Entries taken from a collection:
⁂
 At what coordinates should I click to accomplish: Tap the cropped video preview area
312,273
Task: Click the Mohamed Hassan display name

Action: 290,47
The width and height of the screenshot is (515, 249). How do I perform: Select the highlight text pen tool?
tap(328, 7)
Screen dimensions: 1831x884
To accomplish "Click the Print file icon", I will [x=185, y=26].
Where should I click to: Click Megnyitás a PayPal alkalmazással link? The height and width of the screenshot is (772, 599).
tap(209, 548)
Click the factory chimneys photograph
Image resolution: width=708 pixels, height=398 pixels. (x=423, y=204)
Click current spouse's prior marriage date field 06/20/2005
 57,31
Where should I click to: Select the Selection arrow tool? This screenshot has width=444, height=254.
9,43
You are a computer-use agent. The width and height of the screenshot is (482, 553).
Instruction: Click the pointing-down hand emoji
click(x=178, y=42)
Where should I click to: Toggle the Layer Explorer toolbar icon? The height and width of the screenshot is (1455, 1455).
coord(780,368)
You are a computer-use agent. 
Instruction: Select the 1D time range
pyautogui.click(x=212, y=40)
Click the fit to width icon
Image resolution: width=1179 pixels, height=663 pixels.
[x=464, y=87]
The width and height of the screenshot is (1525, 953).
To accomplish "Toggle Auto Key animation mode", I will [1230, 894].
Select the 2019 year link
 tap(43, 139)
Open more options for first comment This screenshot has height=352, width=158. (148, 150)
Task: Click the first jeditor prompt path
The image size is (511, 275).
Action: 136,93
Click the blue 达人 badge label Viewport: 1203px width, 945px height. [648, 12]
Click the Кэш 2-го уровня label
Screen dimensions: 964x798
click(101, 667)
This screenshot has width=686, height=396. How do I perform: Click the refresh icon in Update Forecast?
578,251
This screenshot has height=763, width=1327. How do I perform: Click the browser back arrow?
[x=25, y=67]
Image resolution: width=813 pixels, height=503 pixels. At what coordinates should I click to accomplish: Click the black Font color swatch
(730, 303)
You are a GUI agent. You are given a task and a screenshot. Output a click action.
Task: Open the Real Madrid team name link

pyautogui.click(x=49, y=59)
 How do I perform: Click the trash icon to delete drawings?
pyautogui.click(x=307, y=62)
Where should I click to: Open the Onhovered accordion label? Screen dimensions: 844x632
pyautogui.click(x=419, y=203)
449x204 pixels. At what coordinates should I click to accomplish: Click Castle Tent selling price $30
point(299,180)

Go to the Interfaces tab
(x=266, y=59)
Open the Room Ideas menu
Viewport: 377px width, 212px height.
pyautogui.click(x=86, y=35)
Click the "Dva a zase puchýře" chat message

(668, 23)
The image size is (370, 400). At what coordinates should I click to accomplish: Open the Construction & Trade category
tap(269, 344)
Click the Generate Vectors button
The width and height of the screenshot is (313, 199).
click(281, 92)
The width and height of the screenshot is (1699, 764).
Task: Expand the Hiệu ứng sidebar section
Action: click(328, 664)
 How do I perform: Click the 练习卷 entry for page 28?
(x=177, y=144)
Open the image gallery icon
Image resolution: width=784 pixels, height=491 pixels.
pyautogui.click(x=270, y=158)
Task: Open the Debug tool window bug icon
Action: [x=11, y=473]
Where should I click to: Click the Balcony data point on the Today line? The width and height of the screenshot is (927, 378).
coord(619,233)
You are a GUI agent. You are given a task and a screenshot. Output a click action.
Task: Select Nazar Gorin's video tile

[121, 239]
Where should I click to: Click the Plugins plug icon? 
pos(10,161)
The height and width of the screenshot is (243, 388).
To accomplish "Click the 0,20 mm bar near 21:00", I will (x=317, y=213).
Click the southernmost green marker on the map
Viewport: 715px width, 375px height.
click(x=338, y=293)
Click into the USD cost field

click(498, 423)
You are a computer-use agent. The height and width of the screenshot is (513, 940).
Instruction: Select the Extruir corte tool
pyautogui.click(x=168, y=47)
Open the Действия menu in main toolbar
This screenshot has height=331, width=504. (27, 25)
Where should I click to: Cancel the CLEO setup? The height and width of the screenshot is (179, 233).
⁂
Required task: Render every non-blank line of the records above as a Markdown table with the columns No. and Line, numbering the rows in order.

Result of this exercise:
| No. | Line |
|---|---|
| 1 |  At what coordinates should I click to accomplish: Tap the cropped video preview area |
| 2 | 312,273 |
| 3 | Task: Click the Mohamed Hassan display name |
| 4 | Action: 290,47 |
| 5 | The width and height of the screenshot is (515, 249). How do I perform: Select the highlight text pen tool? |
| 6 | tap(328, 7) |
| 7 | Screen dimensions: 1831x884 |
| 8 | To accomplish "Click the Print file icon", I will [x=185, y=26]. |
| 9 | Where should I click to: Click Megnyitás a PayPal alkalmazással link? The height and width of the screenshot is (772, 599). |
| 10 | tap(209, 548) |
| 11 | Click the factory chimneys photograph |
| 12 | Image resolution: width=708 pixels, height=398 pixels. (x=423, y=204) |
| 13 | Click current spouse's prior marriage date field 06/20/2005 |
| 14 |  57,31 |
| 15 | Where should I click to: Select the Selection arrow tool? This screenshot has width=444, height=254. |
| 16 | 9,43 |
| 17 | You are a computer-use agent. The width and height of the screenshot is (482, 553). |
| 18 | Instruction: Click the pointing-down hand emoji |
| 19 | click(x=178, y=42) |
| 20 | Where should I click to: Toggle the Layer Explorer toolbar icon? The height and width of the screenshot is (1455, 1455). |
| 21 | coord(780,368) |
| 22 | You are a computer-use agent.  |
| 23 | Instruction: Select the 1D time range |
| 24 | pyautogui.click(x=212, y=40) |
| 25 | Click the fit to width icon |
| 26 | Image resolution: width=1179 pixels, height=663 pixels. |
| 27 | [x=464, y=87] |
| 28 | The width and height of the screenshot is (1525, 953). |
| 29 | To accomplish "Toggle Auto Key animation mode", I will [1230, 894]. |
| 30 | Select the 2019 year link |
| 31 |  tap(43, 139) |
| 32 | Open more options for first comment This screenshot has height=352, width=158. (148, 150) |
| 33 | Task: Click the first jeditor prompt path |
| 34 | The image size is (511, 275). |
| 35 | Action: 136,93 |
| 36 | Click the blue 达人 badge label Viewport: 1203px width, 945px height. [648, 12] |
| 37 | Click the Кэш 2-го уровня label |
| 38 | Screen dimensions: 964x798 |
| 39 | click(101, 667) |
| 40 | This screenshot has width=686, height=396. How do I perform: Click the refresh icon in Update Forecast? |
| 41 | 578,251 |
| 42 | This screenshot has height=763, width=1327. How do I perform: Click the browser back arrow? |
| 43 | [x=25, y=67] |
| 44 | Image resolution: width=813 pixels, height=503 pixels. At what coordinates should I click to accomplish: Click the black Font color swatch |
| 45 | (730, 303) |
| 46 | You are a GUI agent. You are given a task and a screenshot. Output a click action. |
| 47 | Task: Open the Real Madrid team name link |
| 48 | pyautogui.click(x=49, y=59) |
| 49 |  How do I perform: Click the trash icon to delete drawings? |
| 50 | pyautogui.click(x=307, y=62) |
| 51 | Where should I click to: Open the Onhovered accordion label? Screen dimensions: 844x632 |
| 52 | pyautogui.click(x=419, y=203) |
| 53 | 449x204 pixels. At what coordinates should I click to accomplish: Click Castle Tent selling price $30 |
| 54 | point(299,180) |
| 55 | Go to the Interfaces tab |
| 56 | (x=266, y=59) |
| 57 | Open the Room Ideas menu |
| 58 | Viewport: 377px width, 212px height. |
| 59 | pyautogui.click(x=86, y=35) |
| 60 | Click the "Dva a zase puchýře" chat message |
| 61 | (668, 23) |
| 62 | The image size is (370, 400). At what coordinates should I click to accomplish: Open the Construction & Trade category |
| 63 | tap(269, 344) |
| 64 | Click the Generate Vectors button |
| 65 | The width and height of the screenshot is (313, 199). |
| 66 | click(281, 92) |
| 67 | The width and height of the screenshot is (1699, 764). |
| 68 | Task: Expand the Hiệu ứng sidebar section |
| 69 | Action: click(328, 664) |
| 70 |  How do I perform: Click the 练习卷 entry for page 28? |
| 71 | (x=177, y=144) |
| 72 | Open the image gallery icon |
| 73 | Image resolution: width=784 pixels, height=491 pixels. |
| 74 | pyautogui.click(x=270, y=158) |
| 75 | Task: Open the Debug tool window bug icon |
| 76 | Action: [x=11, y=473] |
| 77 | Where should I click to: Click the Balcony data point on the Today line? The width and height of the screenshot is (927, 378). |
| 78 | coord(619,233) |
| 79 | You are a GUI agent. You are given a task and a screenshot. Output a click action. |
| 80 | Task: Select Nazar Gorin's video tile |
| 81 | [121, 239] |
| 82 | Where should I click to: Click the Plugins plug icon?  |
| 83 | pos(10,161) |
| 84 | The height and width of the screenshot is (243, 388). |
| 85 | To accomplish "Click the 0,20 mm bar near 21:00", I will (x=317, y=213). |
| 86 | Click the southernmost green marker on the map |
| 87 | Viewport: 715px width, 375px height. |
| 88 | click(x=338, y=293) |
| 89 | Click into the USD cost field |
| 90 | click(498, 423) |
| 91 | You are a computer-use agent. The height and width of the screenshot is (513, 940). |
| 92 | Instruction: Select the Extruir corte tool |
| 93 | pyautogui.click(x=168, y=47) |
| 94 | Open the Действия menu in main toolbar |
| 95 | This screenshot has height=331, width=504. (27, 25) |
| 96 | Where should I click to: Cancel the CLEO setup? The height and width of the screenshot is (179, 233). |